Semiparametric semi-supervised learning for general targets under distribution shift and decaying overlap
Lorenzo Testa, Qi Xu, Jing Lei, Kathryn Roeder
TL;DR
The paper addresses statistical inference for semi-supervised learning when labels are missing at random (MAR) and overlap decays with sample size, which invalidates classical root-$n$ inference. It develops a general semiparametric framework (DS3) that constructs doubly robust, asymptotically normal estimators for general targets under decaying MAR-SS, using influence-function theory and allowing distribution shift between labeled and unlabeled data.

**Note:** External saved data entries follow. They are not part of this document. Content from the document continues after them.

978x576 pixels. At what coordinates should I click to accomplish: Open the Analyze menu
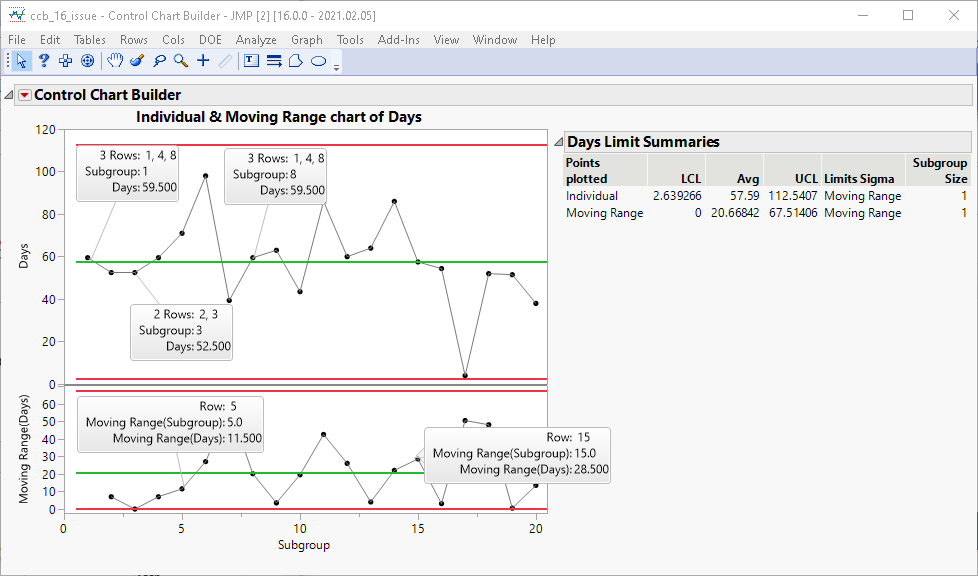[256, 40]
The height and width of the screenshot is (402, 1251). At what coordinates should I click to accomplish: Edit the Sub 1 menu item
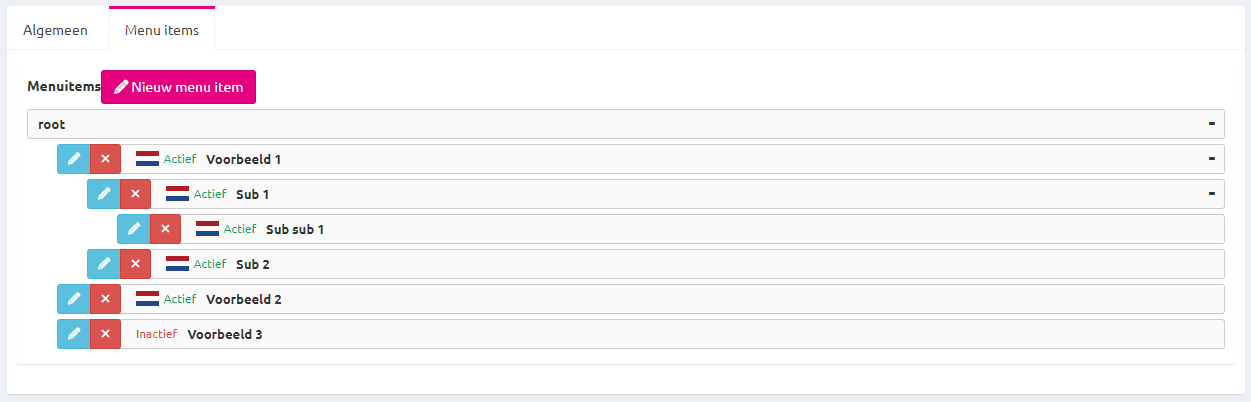tap(103, 194)
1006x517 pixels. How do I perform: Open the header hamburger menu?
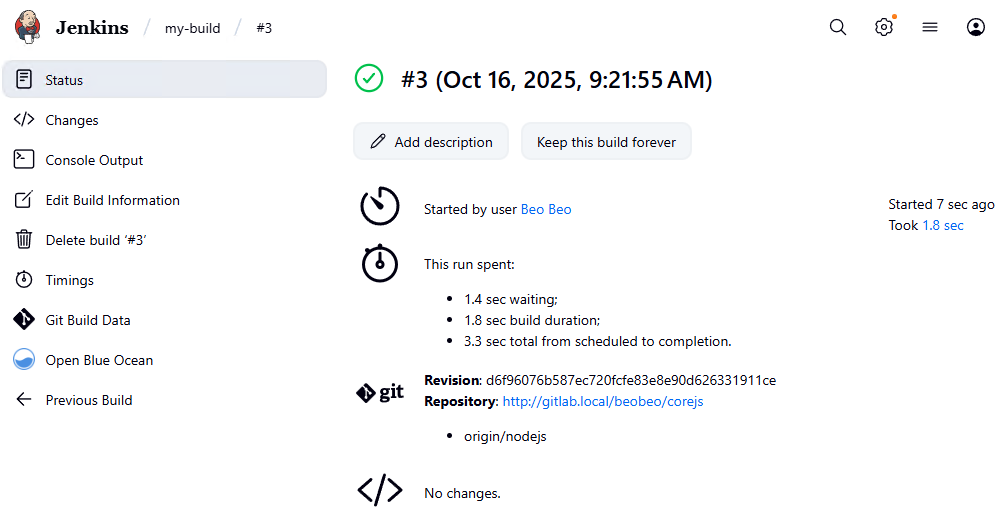[x=930, y=27]
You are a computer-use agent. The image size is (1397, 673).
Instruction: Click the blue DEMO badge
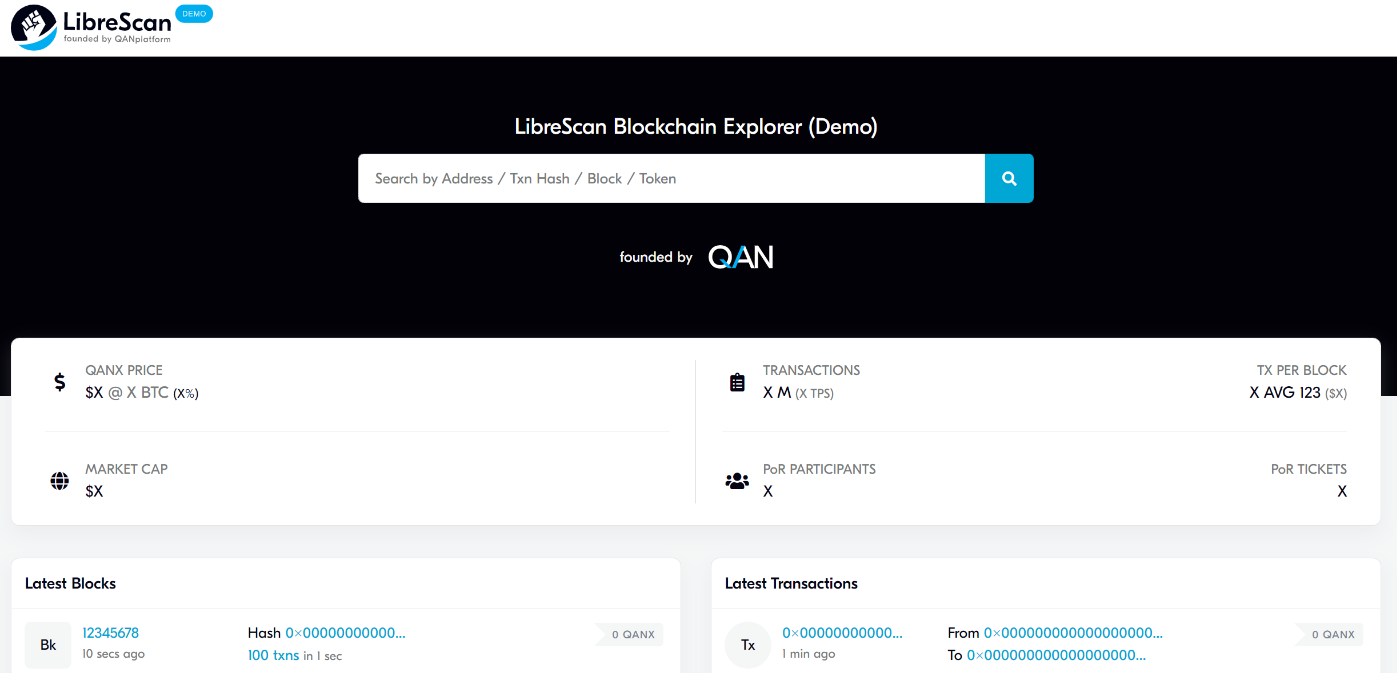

A key contribution is the nonstandard rate governed by the effective sample size $(n+N)a_{n,N}$, which captures overlap decay, and the extension to prediction-powered inference (PPI) under MAR by incorporating $f(X)$ into the propensity structure. The framework is validated through simulations for multivariate means and linear coefficients and demonstrated on real data from BLE-RSSI localization and METABRIC breast cancer, illustrating practical gains in inference when labels are scarce and biased.
Abstract
In modern scientific applications, large volumes of covariate data are readily available, while outcome labels are costly, sparse, and often subject to distribution shift. This asymmetry has spurred interest in semi-supervised (SS) learning, but most existing approaches rely on strong assumptions -- such as missing completely at random (MCAR) labeling or strict positivity -- that put substantial limitations on their practical usefulness. In this work, we introduce a general semiparametric framework for estimation and inference in SS settings where labels are missing at random (MAR) and the overlap may vanish as sample size increases. Our framework accommodates a wide range of smooth statistical targets -- including means, linear coefficients, quantiles, and causal effects -- and remains valid under high-dimensional nuisance estimation and distributional shift between labeled and unlabeled samples. We construct estimators that are doubly robust and asymptotically normal by deriving influence functions under this decaying MAR-SS regime. A key insight is that classical root-$n$ convergence fails under vanishing overlap; we instead provide corrected asymptotic rates that capture the impact of the decay in overlap. We validate our theory through simulations and demonstrate practical utility in real-world applications on the internet of things and breast cancer where labeled data are scarce.